* _Aim of the task_
Copy each line from the data that has the word "screenshot" in it.
★ ★ ★ ★
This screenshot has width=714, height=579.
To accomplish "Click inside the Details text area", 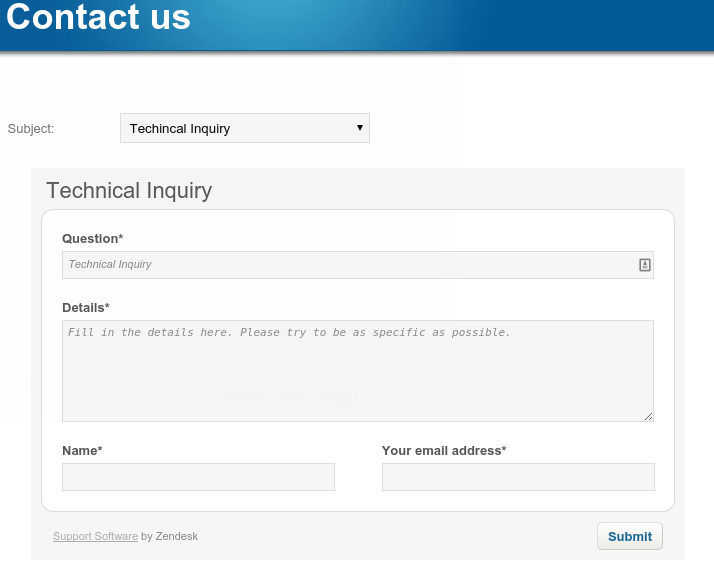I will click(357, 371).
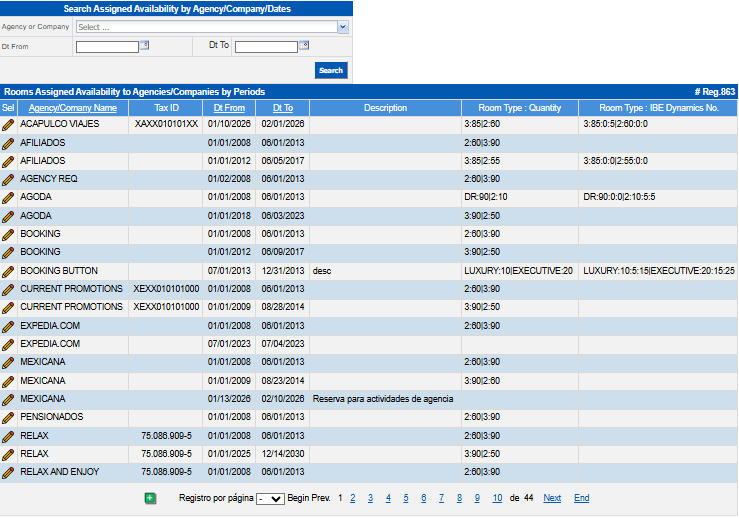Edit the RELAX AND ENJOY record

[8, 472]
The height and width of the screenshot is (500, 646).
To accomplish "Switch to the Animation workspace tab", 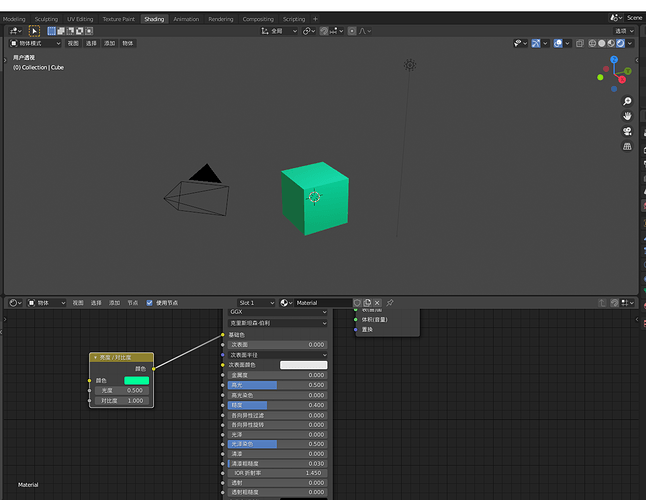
★ ★ ★ ★
* _Solution for this problem_
This screenshot has width=714, height=579.
The height and width of the screenshot is (500, 646).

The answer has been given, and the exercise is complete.